- **Required work**: The part below that opens with the line containing "Task: Switch to the États tab" and closes with the line containing "This screenshot has height=224, width=694." should be copied exactly, minus any pictures.

- **Data section**:
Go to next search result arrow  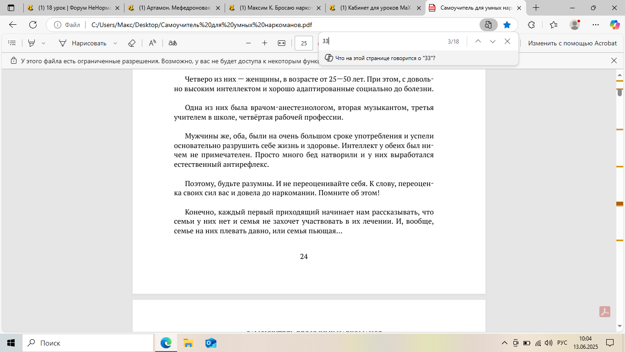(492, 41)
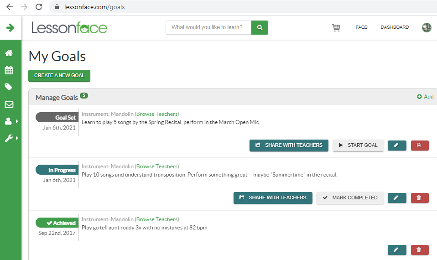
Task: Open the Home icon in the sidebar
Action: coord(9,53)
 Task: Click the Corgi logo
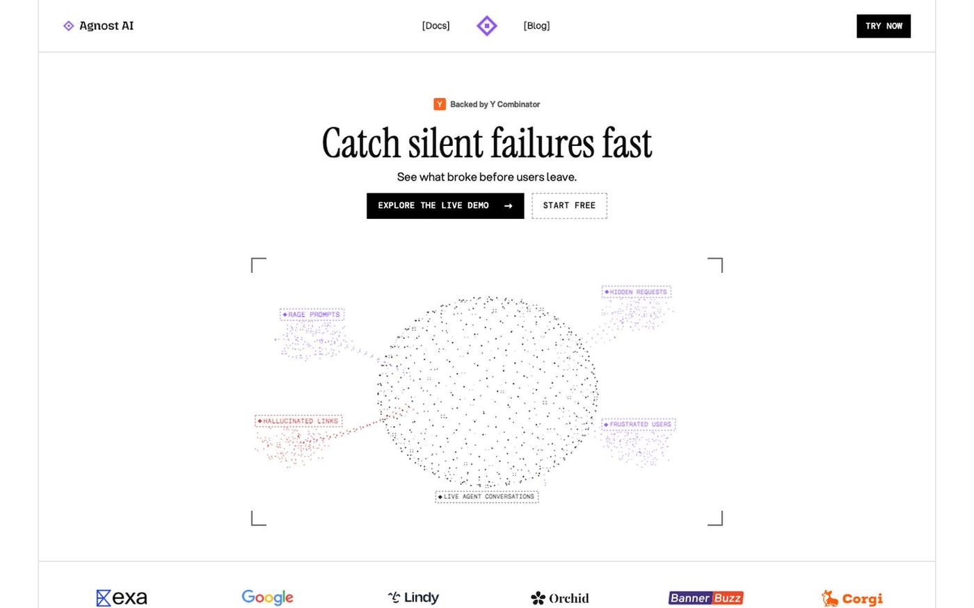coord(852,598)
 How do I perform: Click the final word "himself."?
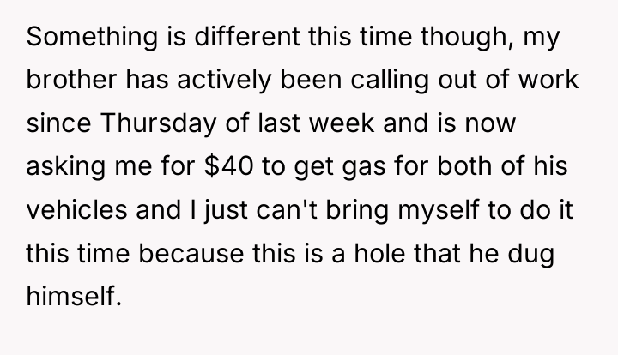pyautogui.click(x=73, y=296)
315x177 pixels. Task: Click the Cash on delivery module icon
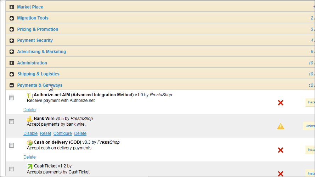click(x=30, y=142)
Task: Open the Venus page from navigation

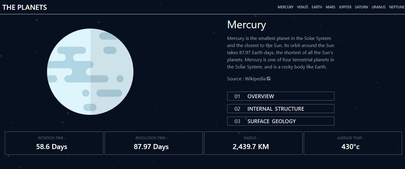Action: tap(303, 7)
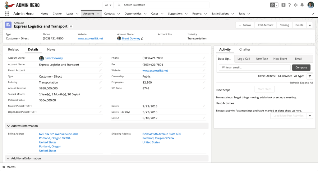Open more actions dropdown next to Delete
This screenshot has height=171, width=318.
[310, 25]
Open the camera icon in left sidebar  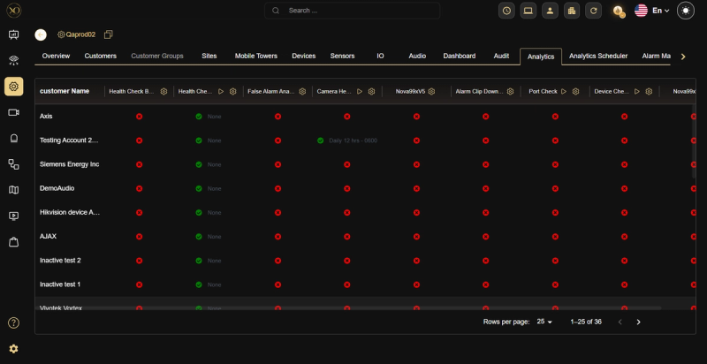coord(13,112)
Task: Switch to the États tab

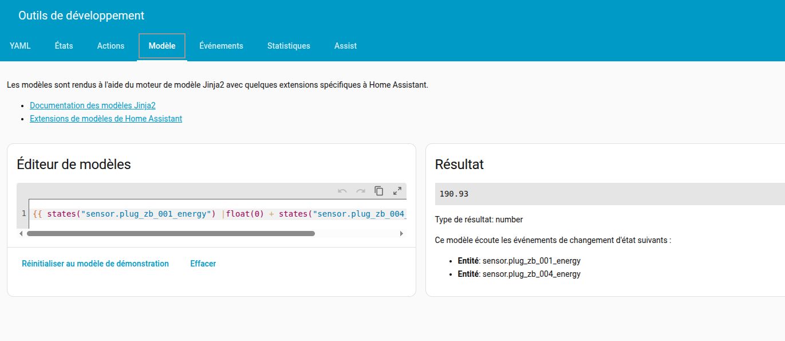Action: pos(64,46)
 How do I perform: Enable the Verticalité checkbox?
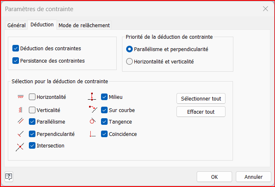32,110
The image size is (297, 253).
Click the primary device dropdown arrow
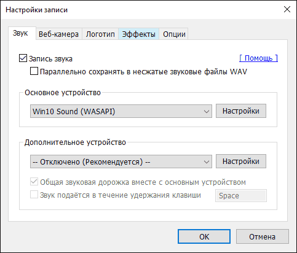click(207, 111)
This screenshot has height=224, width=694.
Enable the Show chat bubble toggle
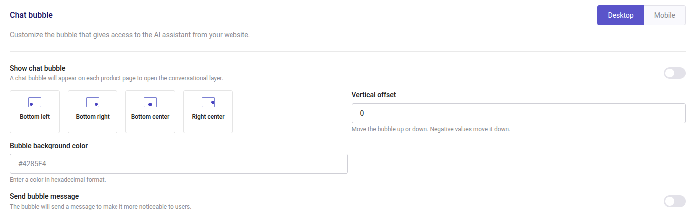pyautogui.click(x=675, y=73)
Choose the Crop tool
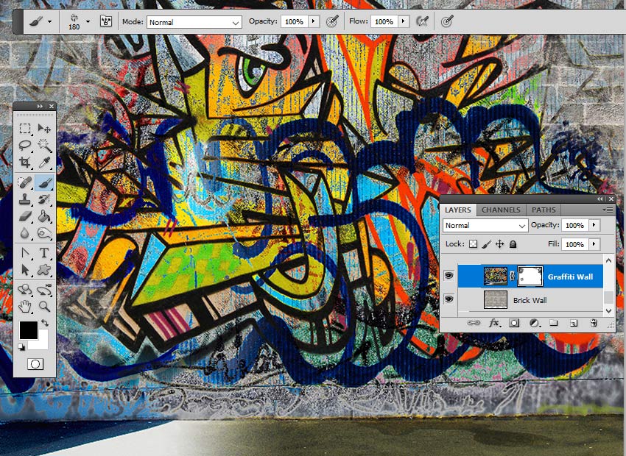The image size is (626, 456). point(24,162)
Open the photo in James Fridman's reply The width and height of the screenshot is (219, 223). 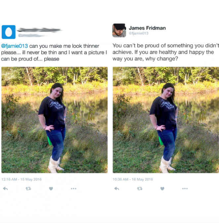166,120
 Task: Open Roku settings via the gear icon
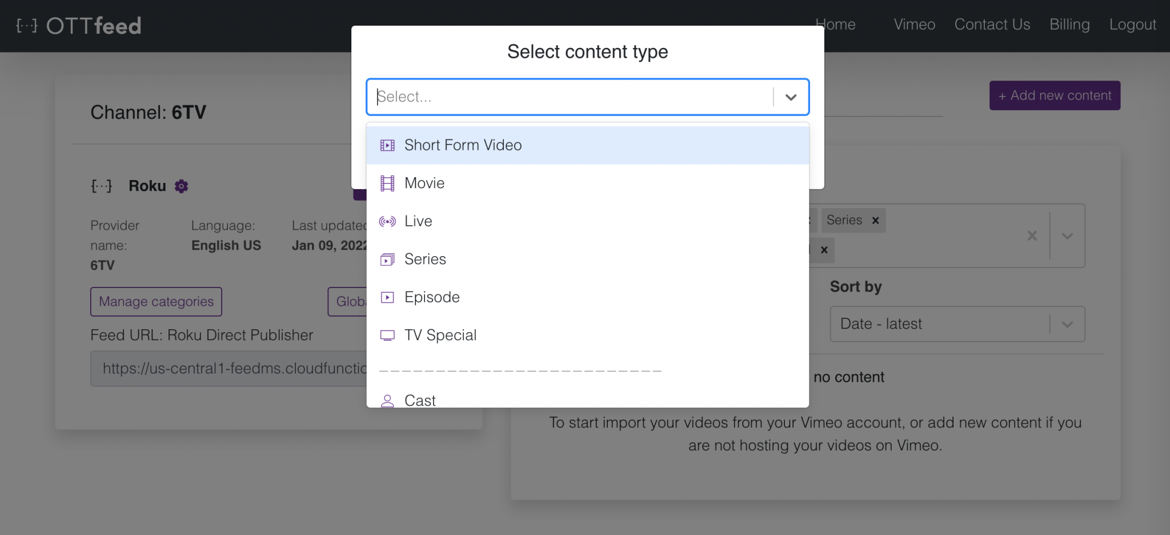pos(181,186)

...

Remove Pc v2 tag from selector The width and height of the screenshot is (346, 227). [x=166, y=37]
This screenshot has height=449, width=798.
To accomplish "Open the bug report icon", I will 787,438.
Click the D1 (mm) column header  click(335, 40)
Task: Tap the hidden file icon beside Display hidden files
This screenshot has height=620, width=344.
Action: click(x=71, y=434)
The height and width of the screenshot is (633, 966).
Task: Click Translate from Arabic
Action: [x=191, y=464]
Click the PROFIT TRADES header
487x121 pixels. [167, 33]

- **Output of the task**:
Task: Switch to the États tab

Action: pos(64,46)
 How do I perform: Enable the Verticalité checkbox?
32,110
The image size is (297, 253).
Click the primary device dropdown arrow
click(207, 111)
This screenshot has height=224, width=694.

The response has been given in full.